* [Exercise objective]
The answer is one number: how many lines in the data below hold "agent".

* [Source data]
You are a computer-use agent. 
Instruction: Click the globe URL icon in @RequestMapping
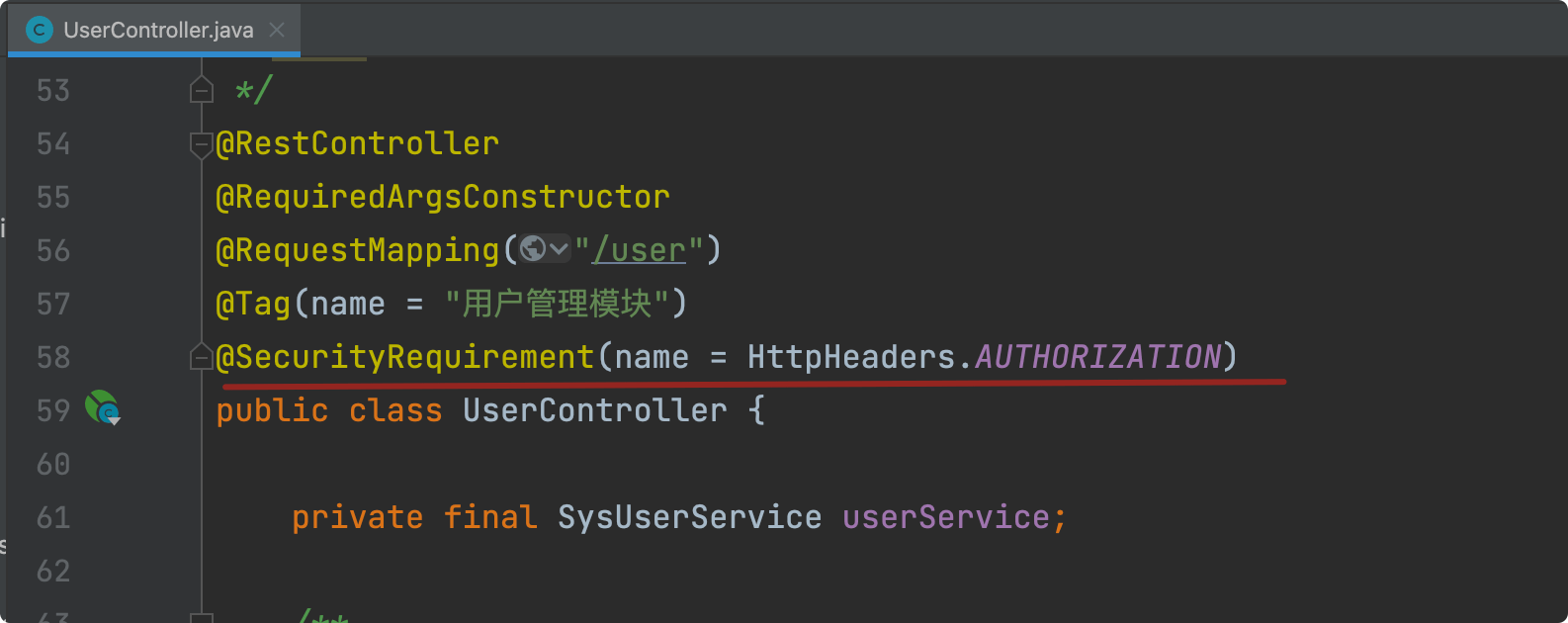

---

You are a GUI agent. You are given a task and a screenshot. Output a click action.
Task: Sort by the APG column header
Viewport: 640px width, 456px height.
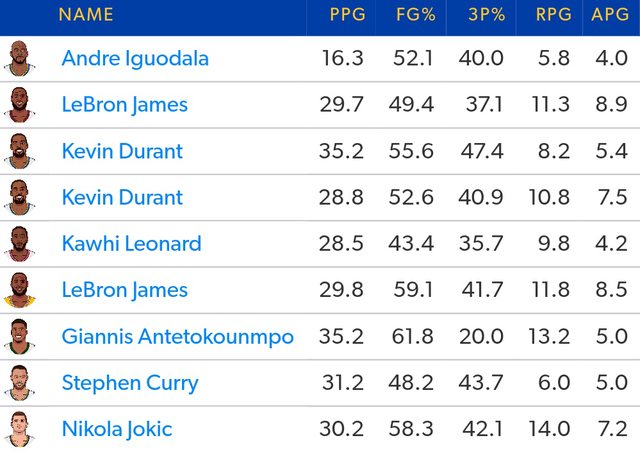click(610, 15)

* [Exercise response]
2